Neste momento de combate à covid-19, as fundações e demais entidades de apoio à pesquisa também sentem na pele os cortes orçamentários. “As fundações estaduais estão com muitas restrições para atuar nesta pandemia porque não contam com a parceria direta da unidade federativa. Apesar da comunidade científico-acadêmica, das nossas associações e entidades estarem à disposição, lutando no âmbito local com o apoio de prefeituras e governos estaduais, não há movimento nesse sentido do ponto de vista federal. Há o movimento contrário de negar a realidade ou construir a realidade a partir de falsas premissas”, diz Fábio Guedes. Cortes orçamentários em CT&I dificultam ação contra o coronavírus
O presidente do Confap lamenta a situação das agências de fomento. “O CNPq e a Capes vêm desidratando em termos de recursos ao longo dos últimos quatro anos. Com a Inciativa de Ciência e Tecnologia no Parlamento (ICTP.br), a comunidade científico-acadêmica conseguiu a duras penas reverter o quadro de queda abrupta dos recursos de financiamento para as agências. Mas, não conseguiu ainda reverter o sério contingenciamento do Fundo Nacional de Desenvolvimento Científico e Tecnológico (FNDCT). Isso se reflete nas fundações estaduais de amparo à pesquisa.”
Esforço jogado fora
Lineu Moreira ressalta que o esforço de muitos anos pode estar sendo jogado fora pelo atual governo. “O resultado de décadas de trabalho continuado de financiamento de órgãos como CNPq, Capes, Finep, fundações de amparo à pesquisa e universidades criou um sistema nacional de ciência e tecnologia robusto que hoje representa mais de 50% do que é produzido na América Latina inteira. Mas, precisamos melhorar a qualidade da nossa pesquisa, seu impacto científico poderia ser bem melhor do que é.”

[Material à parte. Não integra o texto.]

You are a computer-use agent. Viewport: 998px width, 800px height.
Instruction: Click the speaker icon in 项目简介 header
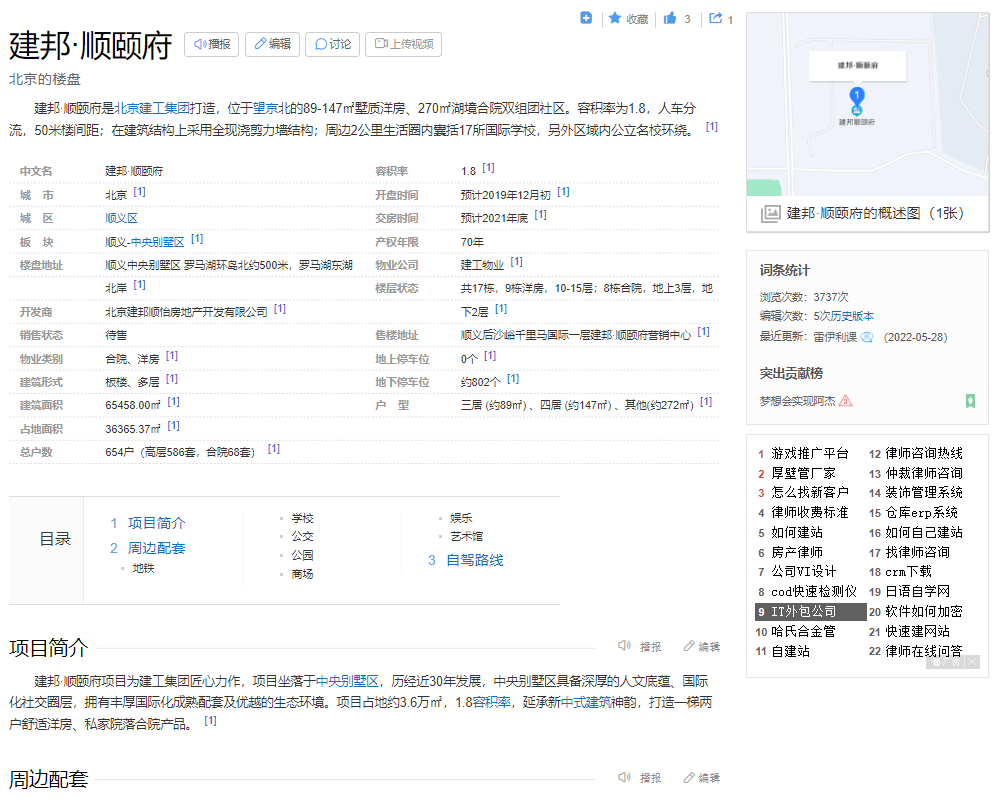(x=624, y=646)
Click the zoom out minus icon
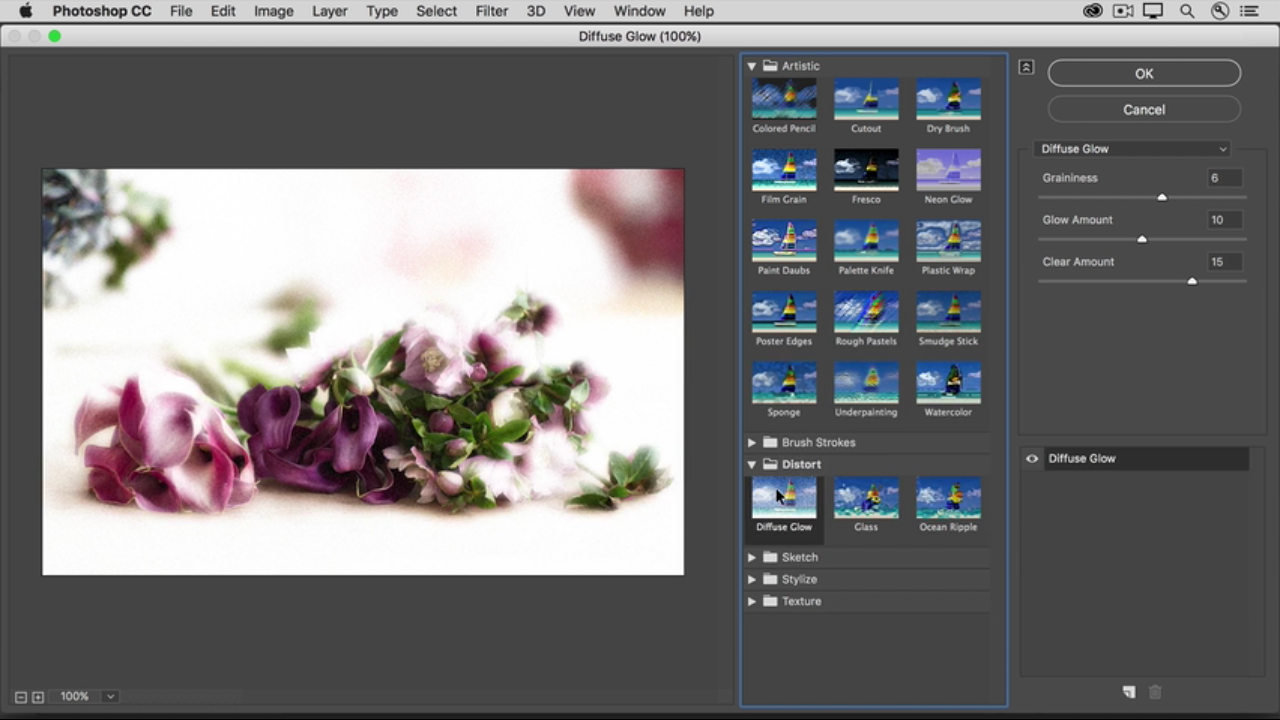1280x720 pixels. [21, 697]
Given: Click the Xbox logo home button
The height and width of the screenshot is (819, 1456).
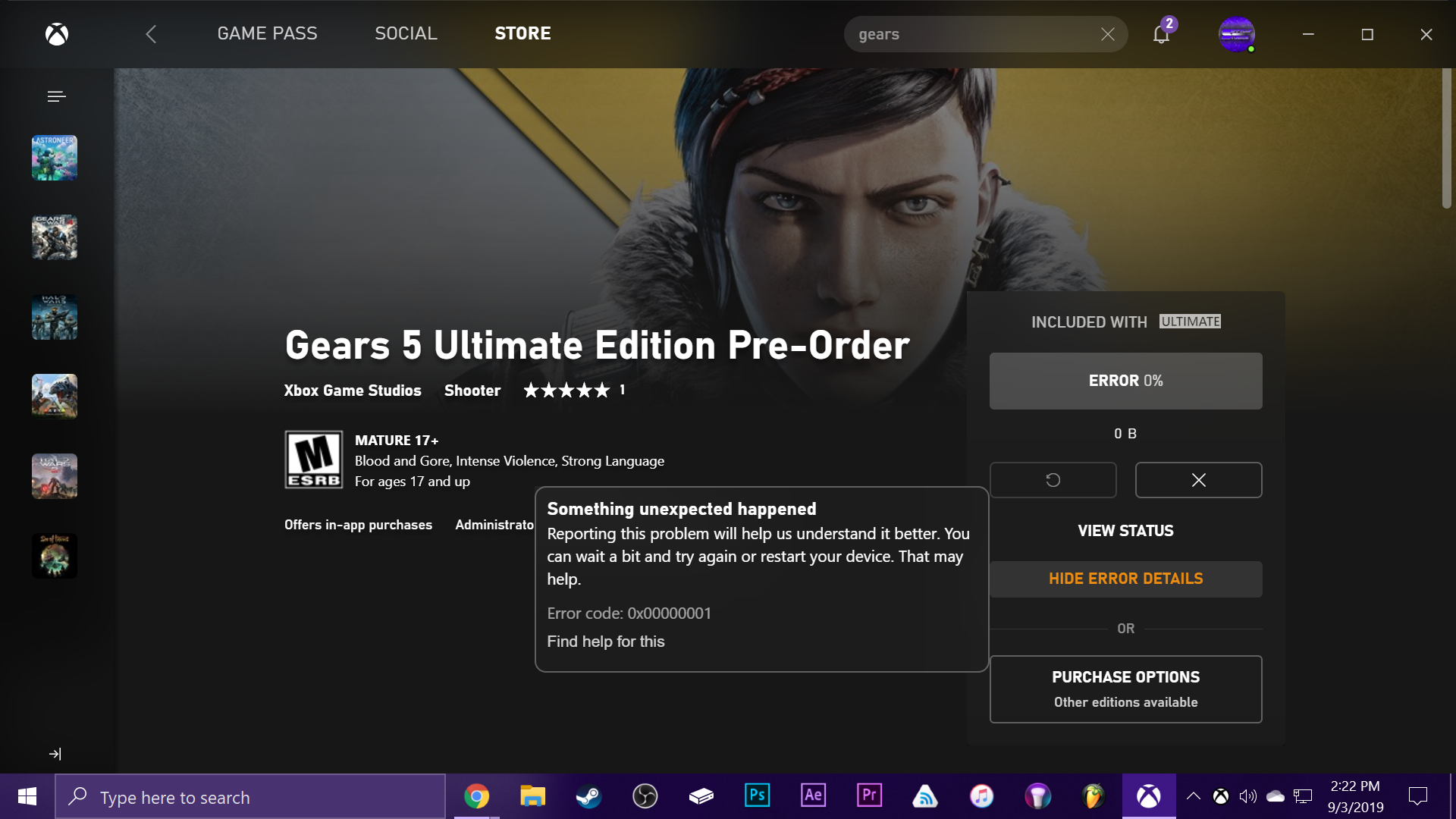Looking at the screenshot, I should point(57,32).
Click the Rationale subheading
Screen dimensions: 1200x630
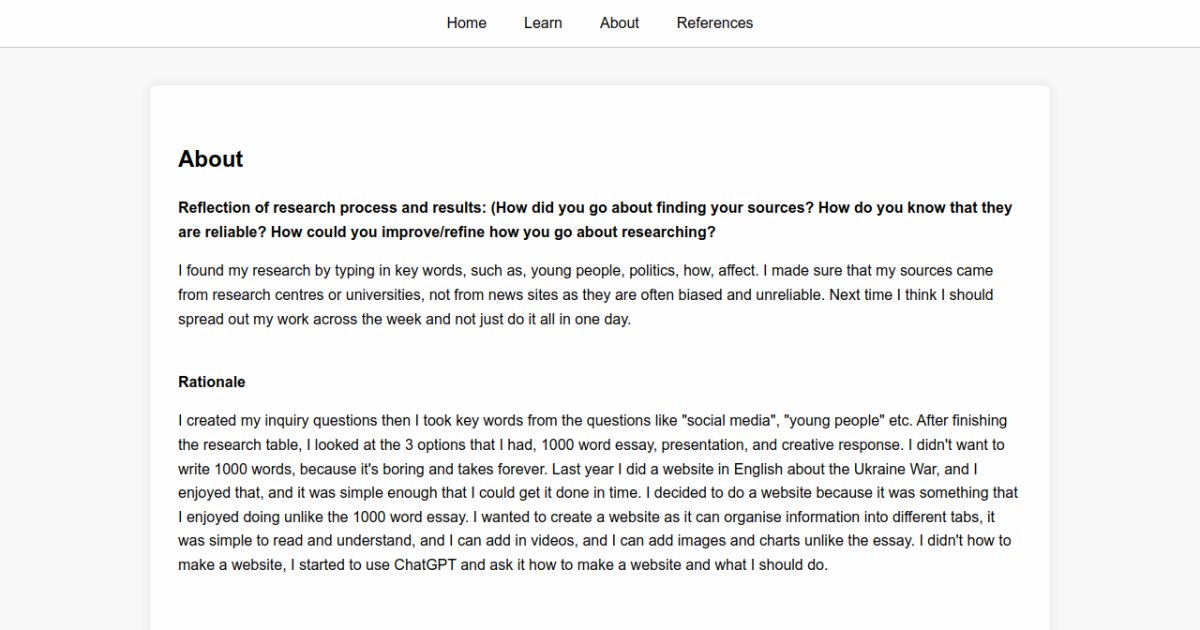pos(211,382)
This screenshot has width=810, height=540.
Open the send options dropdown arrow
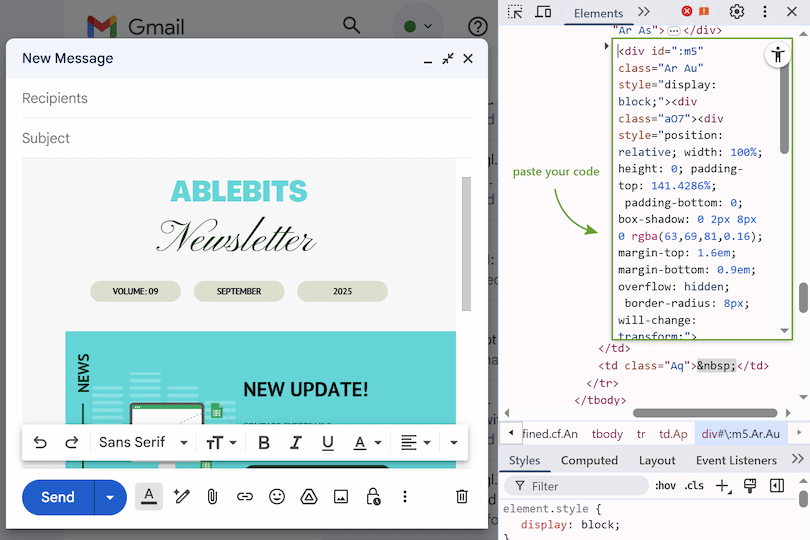pos(110,497)
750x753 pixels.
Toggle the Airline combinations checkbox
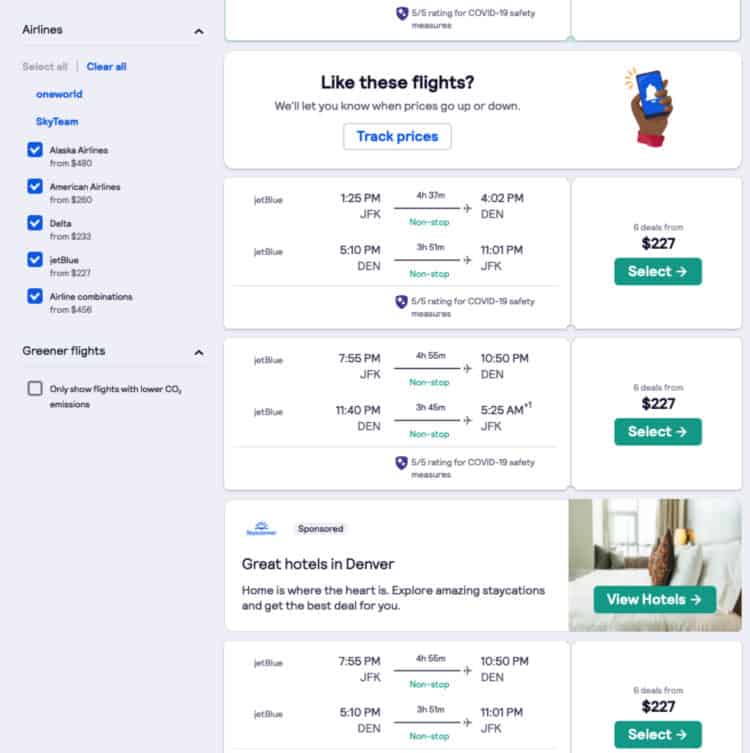tap(35, 296)
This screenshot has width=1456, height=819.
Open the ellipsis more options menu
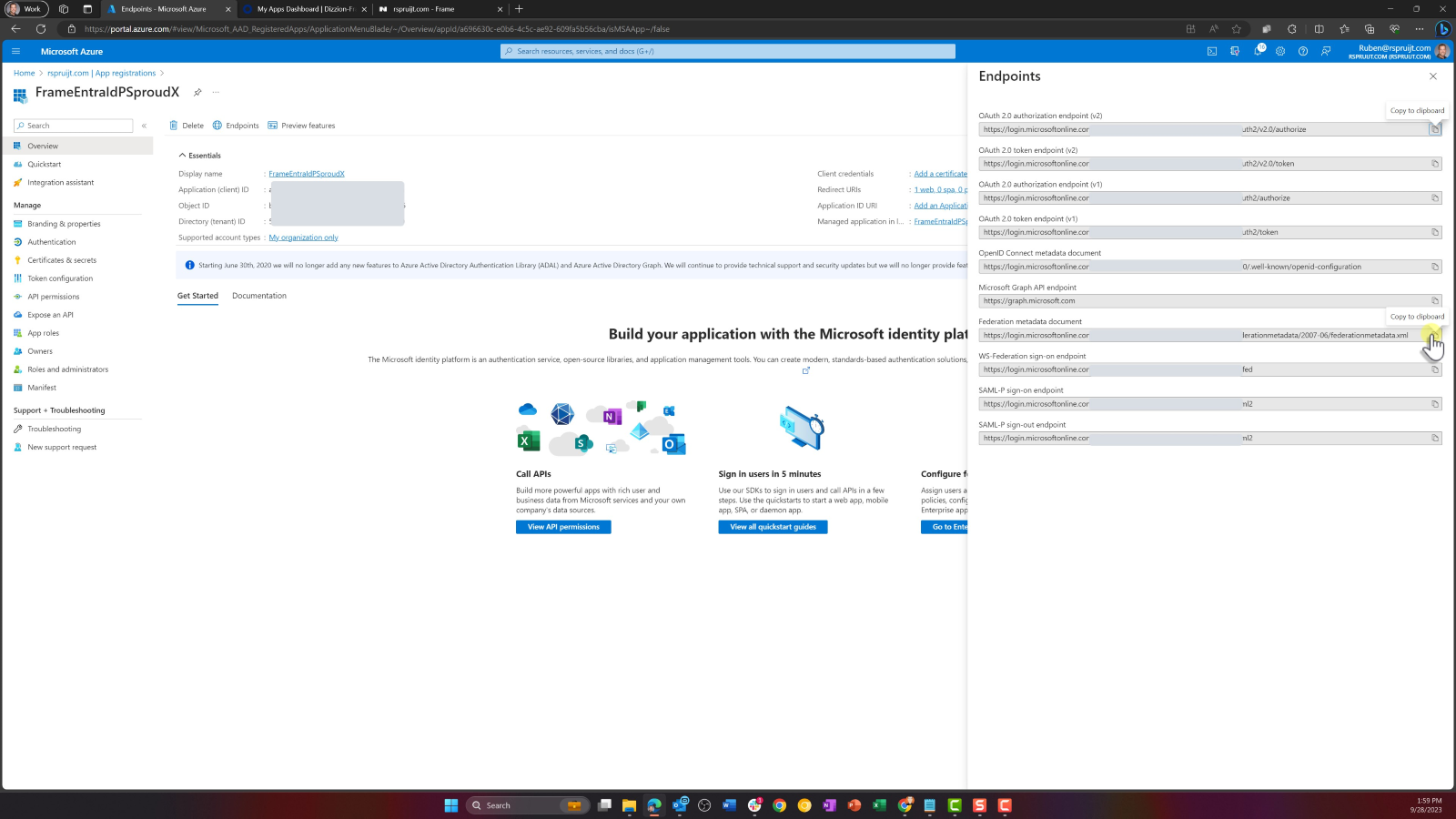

O presidente da SBPC critica a política de cortes e restrições temáticas na concessão de bolsas de pesquisa. “A ciência é fundamental pelo lado econômico, mas não só isso. Ela é fundamental para a cultura de uma nação. As ciências humanas e sociais são essenciais justamente para a gente pensar o mundo e as relações humanas e sociais. Não devem ser deixadas de lado. Valorizar o ensino superior e o ensino técnico para formar pessoal qualificado é um desafio para o Brasil”, diz.
Moreira faz um apelo pela salvação da ciência brasileira. “Que a CT&I esteja integrada em um projeto de nação democrática, soberana, menos desigual e com desenvolvimento sustentável. As entidades do setor têm discutido programas mobilizadores em áreas como energia, agricultura sustentável, mar, Amazônia e redução das desigualdades, entre outros. Poderemos certamente fazer muito mais do que estamos fazendo se tivermos apoio e estivermos encadeados em um projeto de nação, um projeto de país mais amplo.”